Unlike most actress's rooms this one was almost bare; no wardrobe packed with clothes, no clutter of cosmetics and grease paints: a dressing gown on the door, one sweater he recognised from Act II on the only easy chair, a tin of half used paints and grease. A kettle hummed softly on a gas ring. She said, "Would you like a cup of tea? Someone sent me a packet last week—sometimes the Americans do, instead of flowers, you know, on the first night."

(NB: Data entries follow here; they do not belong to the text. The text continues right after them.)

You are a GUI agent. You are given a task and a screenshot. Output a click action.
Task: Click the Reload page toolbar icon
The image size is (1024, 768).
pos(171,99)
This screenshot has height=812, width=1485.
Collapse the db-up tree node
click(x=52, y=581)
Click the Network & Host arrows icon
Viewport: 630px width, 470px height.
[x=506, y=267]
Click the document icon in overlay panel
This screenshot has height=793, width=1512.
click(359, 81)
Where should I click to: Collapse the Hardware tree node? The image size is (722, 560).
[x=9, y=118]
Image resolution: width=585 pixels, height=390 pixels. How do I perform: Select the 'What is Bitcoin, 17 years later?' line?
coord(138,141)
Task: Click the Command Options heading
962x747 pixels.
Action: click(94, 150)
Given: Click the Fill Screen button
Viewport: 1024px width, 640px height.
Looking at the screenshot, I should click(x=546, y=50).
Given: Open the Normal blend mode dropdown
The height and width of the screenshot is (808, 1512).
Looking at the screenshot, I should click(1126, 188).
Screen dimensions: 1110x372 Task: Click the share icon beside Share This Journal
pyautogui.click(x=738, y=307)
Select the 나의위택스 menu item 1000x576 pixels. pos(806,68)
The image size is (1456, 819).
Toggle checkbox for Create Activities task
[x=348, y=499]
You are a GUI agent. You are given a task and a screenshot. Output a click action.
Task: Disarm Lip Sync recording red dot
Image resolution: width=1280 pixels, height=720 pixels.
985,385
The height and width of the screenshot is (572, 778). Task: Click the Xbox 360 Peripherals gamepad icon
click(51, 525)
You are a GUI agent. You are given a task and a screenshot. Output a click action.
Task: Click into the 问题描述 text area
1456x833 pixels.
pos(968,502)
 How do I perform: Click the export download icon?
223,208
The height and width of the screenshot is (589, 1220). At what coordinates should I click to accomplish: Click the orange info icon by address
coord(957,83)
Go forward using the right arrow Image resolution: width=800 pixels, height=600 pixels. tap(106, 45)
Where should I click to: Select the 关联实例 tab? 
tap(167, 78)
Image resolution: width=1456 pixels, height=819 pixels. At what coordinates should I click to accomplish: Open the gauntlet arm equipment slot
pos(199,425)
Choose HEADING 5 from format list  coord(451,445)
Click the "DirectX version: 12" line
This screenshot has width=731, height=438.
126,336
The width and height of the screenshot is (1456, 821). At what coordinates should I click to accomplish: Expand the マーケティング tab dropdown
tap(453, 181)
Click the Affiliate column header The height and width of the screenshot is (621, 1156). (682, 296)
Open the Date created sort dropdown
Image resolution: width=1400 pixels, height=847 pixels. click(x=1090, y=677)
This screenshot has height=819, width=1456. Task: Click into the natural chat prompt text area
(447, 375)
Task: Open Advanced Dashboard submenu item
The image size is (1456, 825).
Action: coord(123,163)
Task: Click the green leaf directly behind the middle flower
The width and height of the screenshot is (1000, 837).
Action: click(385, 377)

"I'd like a cup (я бы хотел одну чашку)," he said, but if there was one thing he hated it was tea (но если была одна вещь, которую он ненавидел, то это был чай). He watched her while she made it (он смотрел на нее, пока она делала его), made it, of course, all wrong (делала его, конечно, совершенно неправильно): the water not on the boil (вода не кипящая: «не на кипении»), the teapot unheated (заварочный чайник не согретый), too few leaves (слишком мало листьев). She said, "I never quite understand why English people like tea so (я никогда вполне не понимаю =
He drank his cupful quickly like a medicine (он выпил свою чашку быстро, как лекарство;
It was the dreadful moment (это был ужасный момент): he would see her mouth stiffen to meet it (он видел, как ее рот напрягся, чтобы выдержать: «встретить» это;
"Yes?"
"I had known him twenty years (я знал его двадцать лет). I was his friend (я был его другом). We were at school together (мы были вместе в школе), you know (знаете ли), and after that (а после этого)—there weren't many months running when we didn't meet (не много было /таких/ месяцев, когда мы не встречались) ..."
She said, "When I got your card (когда я получила вашу карточку), I couldn't say no (я не могла отказать: «не могла сказать нет»). But there's nothing really for us to talk about (но, на самом деле, нам не о чем говорить:
"I wanted to hear (я хотел услышать)..."
"He's dead (он мертв). That's the end (это конец). Everything's over (все кончено;
"We both loved him (мы оба любили его)."
"I don't know (я не знаю). You can't know a thing like that (не можешь =
"Except (кроме)?"
"That I want to be dead too (что я тоже хочу быть мертвой = хочу умереть)."